2010 Fiscal Year Annual Research Report
日本と中国における自動車排出ガスの健康影響の国際比較に関する疫学研究
Project/Area Number |
20390177
|
Research Institution | Hyogo Medical University |
Principal Investigator |
島 正之 兵庫医科大学, 医学部, 教授 (40226197)
|
Co-Investigator(Kenkyū-buntansha) |
田村 憲治 独立行政法人国立環境研究所, 環境健康研究領域, 室長 (10179898)
|
Keywords | 自動車排出ガス / 粒子状物質 / 炭素成分 / オゾン / 肺機能 / 中国 / 国際研究者交流 |
Research Abstract |
日本と中国の都市部では近年自動車交通量が増加し、それに伴う大気汚染の健康影響が懸念されている。
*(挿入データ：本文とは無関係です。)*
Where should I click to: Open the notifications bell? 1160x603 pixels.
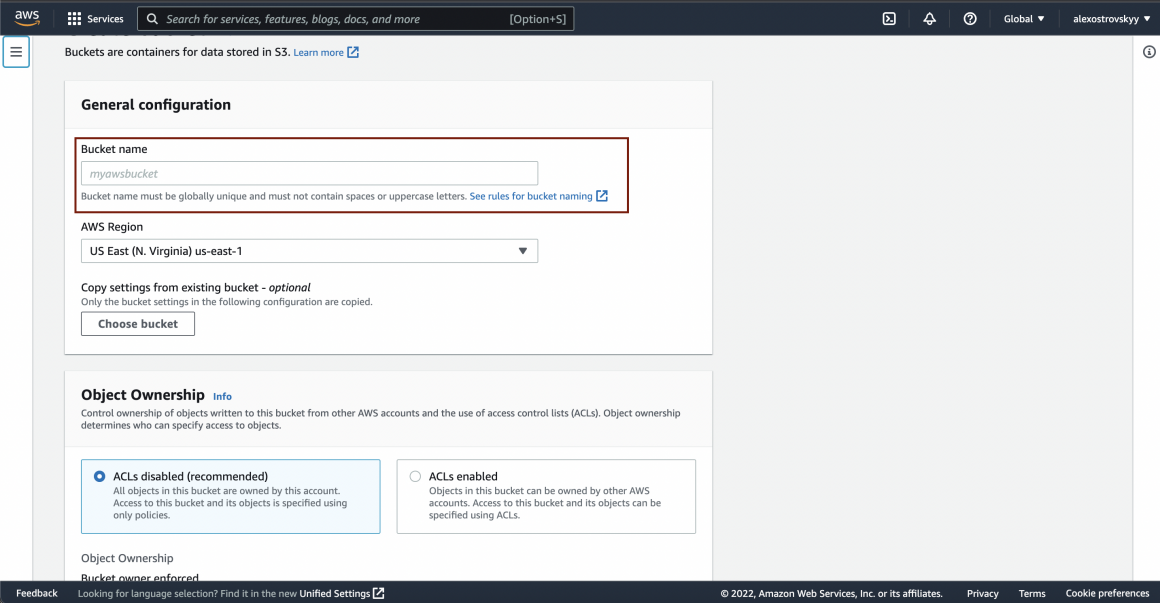point(929,19)
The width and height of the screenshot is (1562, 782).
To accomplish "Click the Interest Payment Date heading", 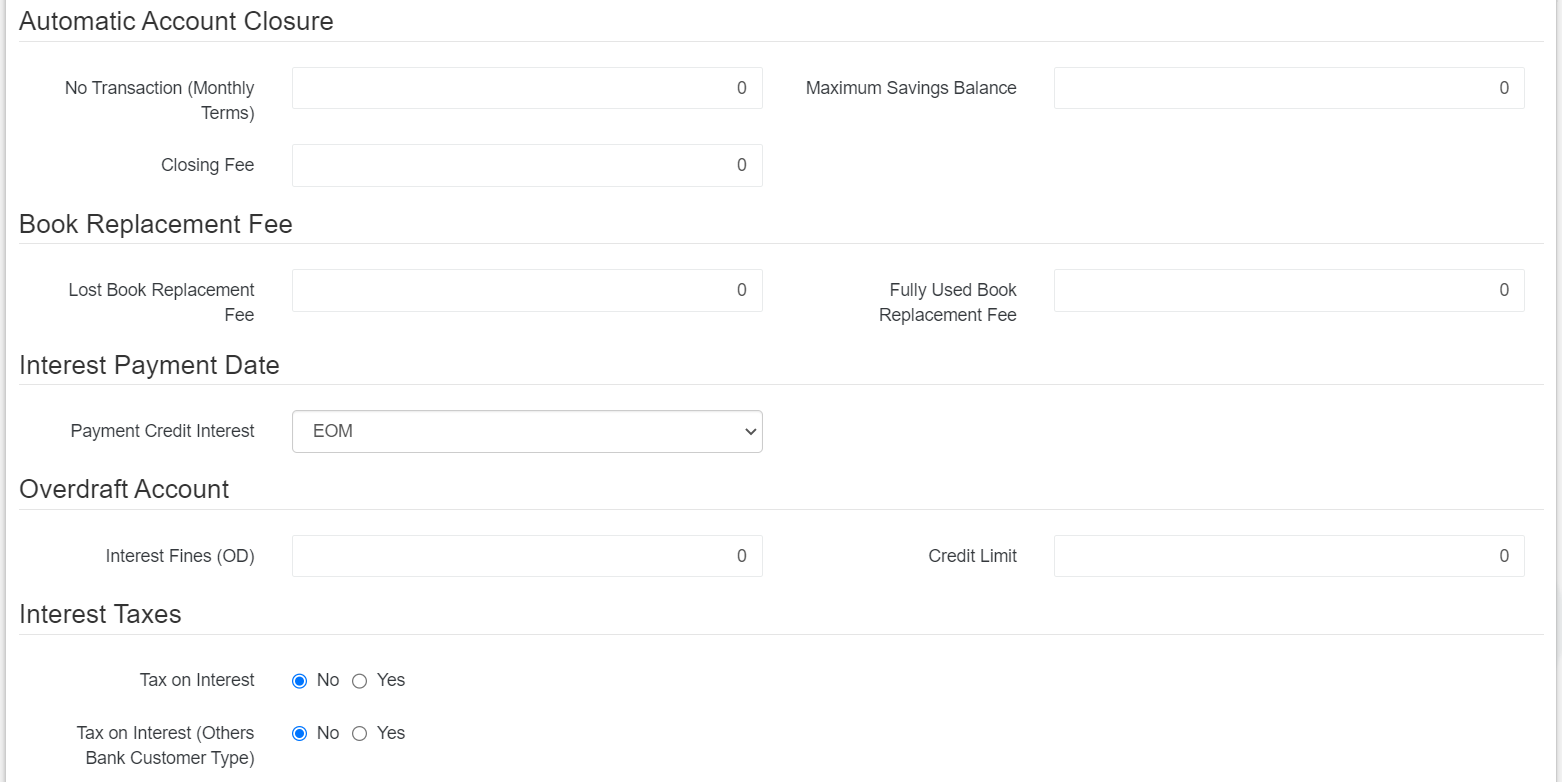I will point(149,365).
本研究では、日本と中国において、自動車排出ガス等による大気汚染物質への曝露実態とそれによる呼吸器系への影響を検討した。中国では湖北省武漢市の大学生37名を対象に、各季節にそれぞれ約2週間ずつ、毎日朝と夜の1日2回、最大呼気流量と1秒量の自己測定を繰り返して実施してもらった。対象者が居住する学生寮の室内・室外の粒子状物質(粒径2.5μm以下のPM2.5および粒径2.5~10μmのPM10-2.5)を24時間単位で捕集し、質量濃度、有機炭素(OC)と元素状炭素(EC)濃度を分析した。PM2.5及びPM10-2.5濃度は冬季が高く、夏季が低かった。屋内外のPM2.5濃度には強い相関があったが(季節別でr=0.87~0.99)、PM10-2.5ではばらついていた(r=0.58~0.96)。炭素分析結果では、PM2.5の方がPM10-2.5よりもEC、OCの割合が多かった。炭素成分濃度は冬季に高かったが、粒子濃度当たりでは季節による差はなかった。肺機能との関連は、女子では秋にPM10濃度が増加すると夜のFEV1値、冬にNO2濃度が増加すると朝のPEF値がそれぞれ低下するという有意な負の関連が認められた。しかし、春、夏の肺機能値は大気汚染濃度との関連が有意ではなく、男子では年間を通じて肺機能値と大気汚染濃度との関連はみられなかった。日本では、東京都世田谷区と兵庫県西宮市に居住する大学生を対象に肺機能と大気汚染濃度との関連を検討した。朝のPEF値は夏のPM及びNO2、秋のOx濃度、夜のPEF値は冬のPM濃度との間に有意な負の関連が認められた。朝のFEV1値は秋のPM、NO2、Ox、冬のPM濃度、夜のFEV1値は秋のOx、冬のNO2濃度との間に有意な負の関連が観察された。全期を合わせた解析では、朝、夜のPEF値、FEV1値ともに大気汚染との関連は有意ではなかったが、アレルギー素因を有する者では、NO2濃度と朝のFEV1値、夜のPEF値との関連が有意であり、アレルギー素因を有する者ではNO2が呼吸器に短期的影響を与える可能性が示唆された。